ああいう、八つ当たりみたいなのは自己嫌悪しちゃうんだよね。なら。
「身勝手でもいいよ。ゆいちゃんは昔からそうだったでしょ」
不器用で、寂しがり屋で、でも、自分をいつも見つめ直している。
そういう所だって好きになったんだし。
「なんだか、今日は、なおくん、嬉しいこと、いっぱい言ってくれるね」
ちらっとこっちをみた彼女は、はにかんでいた。可愛い。
「僕なりに、色々内省してみたの!」
「そうだよね。いつまでもぼーっとしてた、あの頃のなおくんじゃないもんね」
「今もぼーっとしてるのは否定しないよ。でも、僕もちょっとは成長しないと」
彼氏として、彼女を支えたいし、という言葉は今は飲み込む。
さらにすいすいと氷上を滑る僕たち。走るのとも、歩くのとも違う良さがある。
この、スー、と、身体が進む感じが。隣に彼女がいる事も。
「今日は、デート、誘ってみて、良かった……」
白い吐息を吐きながら、幸せそうな顔のゆいちゃん。
だから、僕なりの「デート」は間違ってなかったんだって、信じられた。
◇◇◇◇
いっぱい滑って、帰る頃には、もう空がすっかり暗くなってしまった。
「なんか、久しぶりに、ううん、初めてかな。デート、楽しんじゃった」
万感の想いを込めた彼女の言葉。
「今までは、僕が、慎介とか沙羅ちゃん誘って台無しにしてたこと多かったよね」
「もう恨んでないから。いじけないでよ」
愉快そうに、ゆいちゃんは言うけど、僕は別にいじけていない。
ただ、好きな彼女と、こうして手を繋いで一緒に帰り道を歩いている事が幸せで。
「別にいじけてないよ。幸せを噛み締めてるだけ」
「そっか。ありがと」
しばらくお互い無言で歩いていると、気がつけば官舎が見えてきた。
「もう、帰って来ちゃった。
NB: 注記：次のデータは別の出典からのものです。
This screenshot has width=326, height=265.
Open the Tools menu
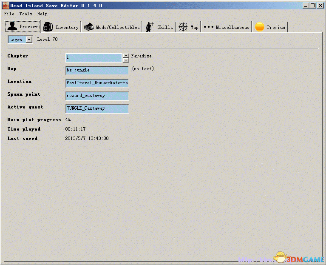pos(26,14)
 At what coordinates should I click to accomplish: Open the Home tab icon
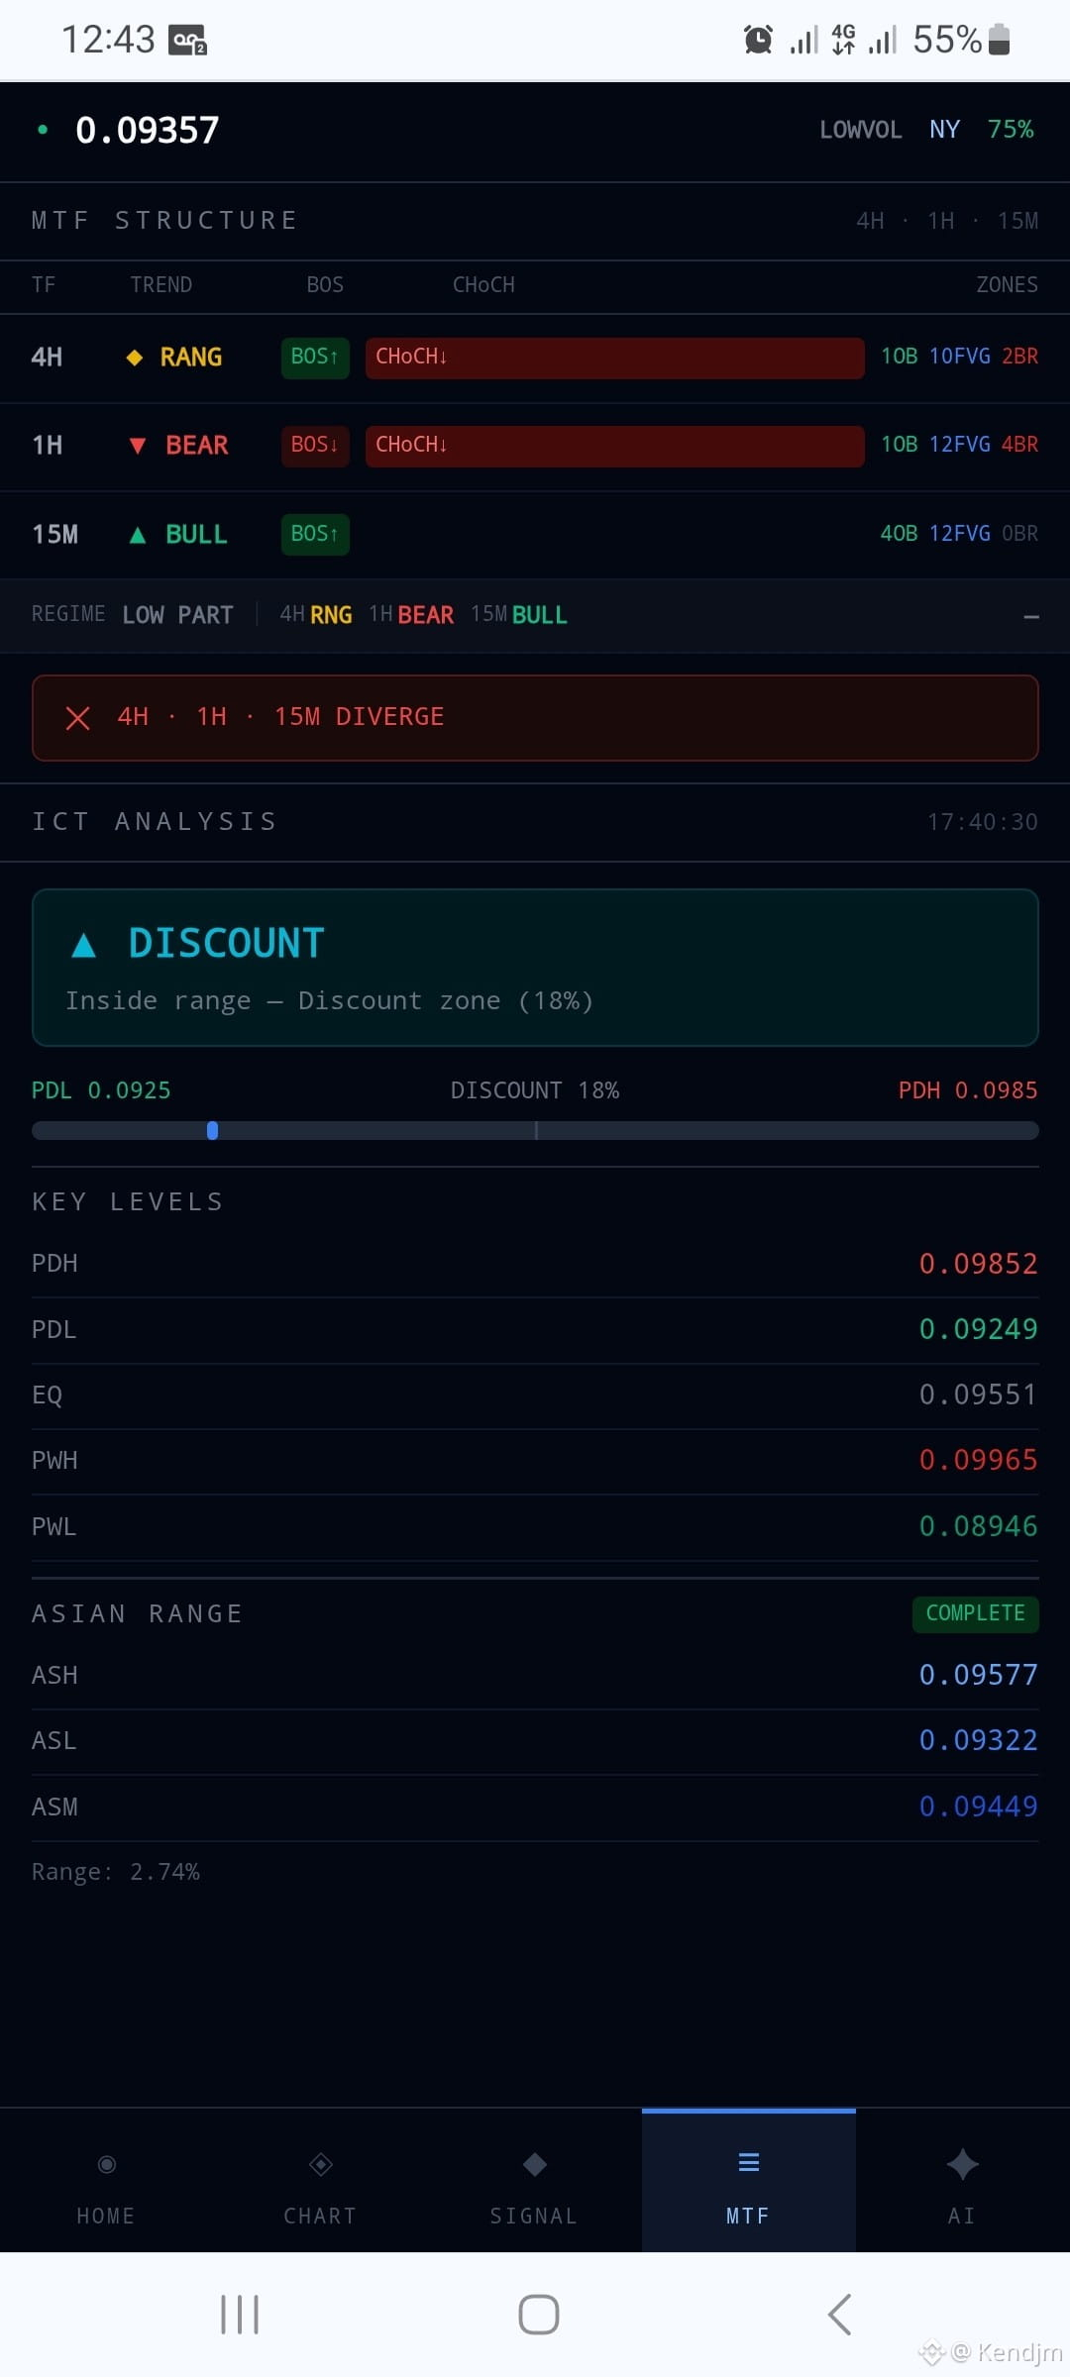[107, 2164]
早いね」
「うん……」
やっぱり手を繋ぎながら、官舎A号棟への道のりをゆっくり歩く僕たち。
「あ!慎介の部屋の灯りついてる」
「沙羅ちゃんの部屋は……あれ?消灯してる」
はてな、という顔のゆいちゃん。
「あ!」
「どうしたの?」
「慎介君と沙羅ちゃんはお付き合いしてる、でしょ?それで……」
言葉を濁したけど、僕でも言いたいことはわかった。
「つまり、部屋で二人っきり、と」
「いいなー。二人でお部屋で楽しくやってるんだろうなー」
慎介の部屋の灯りを見つめるゆいちゃんは、なんだか羨ましそうだ。
よし、なら。
「せっかくだし。僕らも、部屋で話さない?」
兼ねてから考えていた提案をしてみた。